Start of Block

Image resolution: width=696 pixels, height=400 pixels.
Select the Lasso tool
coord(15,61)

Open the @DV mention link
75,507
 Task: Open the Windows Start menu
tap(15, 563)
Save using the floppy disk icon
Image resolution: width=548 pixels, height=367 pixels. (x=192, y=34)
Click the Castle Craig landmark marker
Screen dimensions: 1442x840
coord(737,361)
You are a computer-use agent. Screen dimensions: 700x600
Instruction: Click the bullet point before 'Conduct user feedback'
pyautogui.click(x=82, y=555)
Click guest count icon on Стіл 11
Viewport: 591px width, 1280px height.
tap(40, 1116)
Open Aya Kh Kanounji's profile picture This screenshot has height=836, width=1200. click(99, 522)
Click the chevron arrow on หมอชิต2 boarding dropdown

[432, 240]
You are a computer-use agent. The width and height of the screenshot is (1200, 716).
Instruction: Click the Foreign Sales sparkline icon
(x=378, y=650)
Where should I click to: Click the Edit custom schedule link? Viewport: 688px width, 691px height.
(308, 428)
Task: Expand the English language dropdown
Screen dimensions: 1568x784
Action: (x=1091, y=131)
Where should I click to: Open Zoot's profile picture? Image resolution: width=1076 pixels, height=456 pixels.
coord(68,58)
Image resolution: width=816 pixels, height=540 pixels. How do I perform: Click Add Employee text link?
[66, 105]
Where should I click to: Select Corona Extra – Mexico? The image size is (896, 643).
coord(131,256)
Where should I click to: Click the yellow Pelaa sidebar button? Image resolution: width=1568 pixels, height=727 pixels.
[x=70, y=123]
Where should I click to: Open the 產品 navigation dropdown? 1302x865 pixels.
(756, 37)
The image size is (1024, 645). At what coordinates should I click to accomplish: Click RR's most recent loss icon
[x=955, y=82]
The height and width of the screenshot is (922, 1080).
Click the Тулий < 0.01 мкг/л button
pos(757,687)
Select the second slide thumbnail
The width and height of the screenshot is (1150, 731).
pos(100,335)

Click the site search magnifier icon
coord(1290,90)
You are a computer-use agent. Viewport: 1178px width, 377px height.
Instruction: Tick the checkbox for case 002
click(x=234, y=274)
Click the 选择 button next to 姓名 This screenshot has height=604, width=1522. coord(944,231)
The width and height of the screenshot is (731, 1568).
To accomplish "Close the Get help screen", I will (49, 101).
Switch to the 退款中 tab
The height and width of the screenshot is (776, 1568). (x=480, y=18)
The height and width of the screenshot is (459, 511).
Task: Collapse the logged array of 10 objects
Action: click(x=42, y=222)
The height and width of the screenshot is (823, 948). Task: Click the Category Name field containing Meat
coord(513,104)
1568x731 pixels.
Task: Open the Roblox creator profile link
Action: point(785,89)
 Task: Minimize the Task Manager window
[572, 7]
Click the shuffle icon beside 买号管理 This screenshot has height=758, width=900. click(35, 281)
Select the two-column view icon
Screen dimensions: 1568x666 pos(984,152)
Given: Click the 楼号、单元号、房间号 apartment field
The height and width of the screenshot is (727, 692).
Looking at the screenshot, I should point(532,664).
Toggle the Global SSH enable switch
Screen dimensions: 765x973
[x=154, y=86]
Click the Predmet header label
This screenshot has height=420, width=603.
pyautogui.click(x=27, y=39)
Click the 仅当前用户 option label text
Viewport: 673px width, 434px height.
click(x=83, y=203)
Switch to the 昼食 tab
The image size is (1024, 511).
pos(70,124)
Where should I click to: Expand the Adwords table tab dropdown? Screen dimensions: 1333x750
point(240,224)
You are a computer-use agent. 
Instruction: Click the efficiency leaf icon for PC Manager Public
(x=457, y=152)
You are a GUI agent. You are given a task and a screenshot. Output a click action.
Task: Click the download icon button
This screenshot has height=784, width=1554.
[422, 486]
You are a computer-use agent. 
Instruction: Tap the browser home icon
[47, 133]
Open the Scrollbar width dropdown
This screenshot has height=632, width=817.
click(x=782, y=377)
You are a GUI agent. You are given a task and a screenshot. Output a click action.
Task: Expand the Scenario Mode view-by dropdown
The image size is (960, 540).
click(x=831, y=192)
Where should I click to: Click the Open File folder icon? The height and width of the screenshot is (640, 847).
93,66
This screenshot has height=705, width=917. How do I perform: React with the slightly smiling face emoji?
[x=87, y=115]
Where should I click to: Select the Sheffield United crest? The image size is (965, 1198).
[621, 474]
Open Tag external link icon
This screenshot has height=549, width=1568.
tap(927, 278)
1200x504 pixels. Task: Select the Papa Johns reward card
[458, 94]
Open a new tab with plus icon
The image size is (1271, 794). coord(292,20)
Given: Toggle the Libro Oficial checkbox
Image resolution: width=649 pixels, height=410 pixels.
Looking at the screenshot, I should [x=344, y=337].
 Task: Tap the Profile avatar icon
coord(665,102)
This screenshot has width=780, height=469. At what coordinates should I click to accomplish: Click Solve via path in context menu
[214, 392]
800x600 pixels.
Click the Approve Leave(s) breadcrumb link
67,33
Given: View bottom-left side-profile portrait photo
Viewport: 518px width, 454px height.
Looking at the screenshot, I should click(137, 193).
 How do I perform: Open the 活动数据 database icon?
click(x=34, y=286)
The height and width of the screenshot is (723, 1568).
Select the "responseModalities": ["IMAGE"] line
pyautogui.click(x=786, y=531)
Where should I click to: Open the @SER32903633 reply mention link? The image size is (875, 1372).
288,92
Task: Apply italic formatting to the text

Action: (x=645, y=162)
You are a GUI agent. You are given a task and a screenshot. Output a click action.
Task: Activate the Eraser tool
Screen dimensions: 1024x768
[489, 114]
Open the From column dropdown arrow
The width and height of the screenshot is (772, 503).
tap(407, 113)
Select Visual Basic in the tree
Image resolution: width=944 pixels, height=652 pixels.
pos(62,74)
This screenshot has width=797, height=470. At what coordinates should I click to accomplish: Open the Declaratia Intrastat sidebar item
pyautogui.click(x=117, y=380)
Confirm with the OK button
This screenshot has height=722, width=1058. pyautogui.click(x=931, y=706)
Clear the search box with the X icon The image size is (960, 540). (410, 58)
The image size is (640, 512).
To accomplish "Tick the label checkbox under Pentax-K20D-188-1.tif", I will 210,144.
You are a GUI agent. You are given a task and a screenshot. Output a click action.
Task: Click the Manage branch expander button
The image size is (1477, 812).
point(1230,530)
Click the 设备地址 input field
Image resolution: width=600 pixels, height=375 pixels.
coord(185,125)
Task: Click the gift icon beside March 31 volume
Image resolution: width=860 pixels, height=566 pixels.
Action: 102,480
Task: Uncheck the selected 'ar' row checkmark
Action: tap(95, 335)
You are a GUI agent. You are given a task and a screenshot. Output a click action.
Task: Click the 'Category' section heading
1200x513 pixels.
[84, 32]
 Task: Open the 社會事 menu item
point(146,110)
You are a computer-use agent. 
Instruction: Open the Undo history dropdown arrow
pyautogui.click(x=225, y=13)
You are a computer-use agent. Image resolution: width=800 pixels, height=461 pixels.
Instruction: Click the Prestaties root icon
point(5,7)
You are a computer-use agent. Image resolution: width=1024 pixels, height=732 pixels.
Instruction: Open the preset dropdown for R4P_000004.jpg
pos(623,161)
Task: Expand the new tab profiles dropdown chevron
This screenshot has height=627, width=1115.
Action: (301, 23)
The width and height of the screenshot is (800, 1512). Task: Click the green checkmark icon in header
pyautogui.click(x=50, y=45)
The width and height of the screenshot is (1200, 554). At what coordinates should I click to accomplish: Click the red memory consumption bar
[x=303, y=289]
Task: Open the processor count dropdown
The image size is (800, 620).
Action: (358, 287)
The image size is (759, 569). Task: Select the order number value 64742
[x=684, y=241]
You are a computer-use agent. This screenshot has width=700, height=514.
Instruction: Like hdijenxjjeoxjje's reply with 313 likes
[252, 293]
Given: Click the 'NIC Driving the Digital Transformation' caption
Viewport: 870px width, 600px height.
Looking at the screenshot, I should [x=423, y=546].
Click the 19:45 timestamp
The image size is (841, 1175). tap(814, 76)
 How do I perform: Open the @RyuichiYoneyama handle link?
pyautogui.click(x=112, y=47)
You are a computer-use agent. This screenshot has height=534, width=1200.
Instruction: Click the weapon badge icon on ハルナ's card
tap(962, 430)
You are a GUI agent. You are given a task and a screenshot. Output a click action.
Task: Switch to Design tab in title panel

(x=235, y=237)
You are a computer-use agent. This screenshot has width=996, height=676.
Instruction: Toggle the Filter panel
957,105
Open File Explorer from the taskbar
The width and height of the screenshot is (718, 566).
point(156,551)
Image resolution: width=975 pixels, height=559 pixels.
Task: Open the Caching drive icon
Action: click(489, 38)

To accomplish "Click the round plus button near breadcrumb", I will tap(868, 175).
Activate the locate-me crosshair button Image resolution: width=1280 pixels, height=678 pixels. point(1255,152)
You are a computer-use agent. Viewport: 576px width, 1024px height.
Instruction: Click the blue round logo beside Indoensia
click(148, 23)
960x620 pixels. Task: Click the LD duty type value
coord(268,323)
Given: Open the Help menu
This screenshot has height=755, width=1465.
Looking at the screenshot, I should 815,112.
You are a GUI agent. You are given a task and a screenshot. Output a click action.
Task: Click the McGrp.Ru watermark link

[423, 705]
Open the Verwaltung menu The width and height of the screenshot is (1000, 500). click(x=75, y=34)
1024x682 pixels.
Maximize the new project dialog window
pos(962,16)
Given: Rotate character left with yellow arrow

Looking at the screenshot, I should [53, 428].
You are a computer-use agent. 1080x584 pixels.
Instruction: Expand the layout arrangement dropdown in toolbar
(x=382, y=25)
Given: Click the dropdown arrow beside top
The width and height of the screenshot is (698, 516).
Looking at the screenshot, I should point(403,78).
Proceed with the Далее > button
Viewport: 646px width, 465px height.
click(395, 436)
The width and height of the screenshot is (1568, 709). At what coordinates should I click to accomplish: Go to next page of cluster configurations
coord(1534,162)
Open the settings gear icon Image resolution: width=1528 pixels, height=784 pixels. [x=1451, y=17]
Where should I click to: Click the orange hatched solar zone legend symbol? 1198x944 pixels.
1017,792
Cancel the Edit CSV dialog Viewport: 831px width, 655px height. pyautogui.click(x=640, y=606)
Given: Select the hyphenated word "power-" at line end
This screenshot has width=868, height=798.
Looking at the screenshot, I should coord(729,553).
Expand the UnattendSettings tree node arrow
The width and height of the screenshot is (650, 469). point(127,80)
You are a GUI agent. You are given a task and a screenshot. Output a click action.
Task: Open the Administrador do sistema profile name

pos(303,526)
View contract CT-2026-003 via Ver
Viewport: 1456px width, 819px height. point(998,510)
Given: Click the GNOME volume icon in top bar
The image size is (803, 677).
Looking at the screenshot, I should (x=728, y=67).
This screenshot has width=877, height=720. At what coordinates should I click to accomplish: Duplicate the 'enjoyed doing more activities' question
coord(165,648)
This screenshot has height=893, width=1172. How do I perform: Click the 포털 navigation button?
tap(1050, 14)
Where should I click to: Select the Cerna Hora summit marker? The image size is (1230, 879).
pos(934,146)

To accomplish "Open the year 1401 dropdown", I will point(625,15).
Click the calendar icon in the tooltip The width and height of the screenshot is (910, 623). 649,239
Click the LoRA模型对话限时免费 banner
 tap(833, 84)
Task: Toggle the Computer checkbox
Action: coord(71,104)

End of Block

* _Exercise prompt_: Restate word for word the lines of the data above, starting at the line containing "The height and width of the screenshot is (727, 692)." and ending at the line containing "Toggle the Global SSH enable switch", both included, and nothing more.

* _Exercise output_:
The height and width of the screenshot is (727, 692).
Looking at the screenshot, I should point(532,664).
Toggle the Global SSH enable switch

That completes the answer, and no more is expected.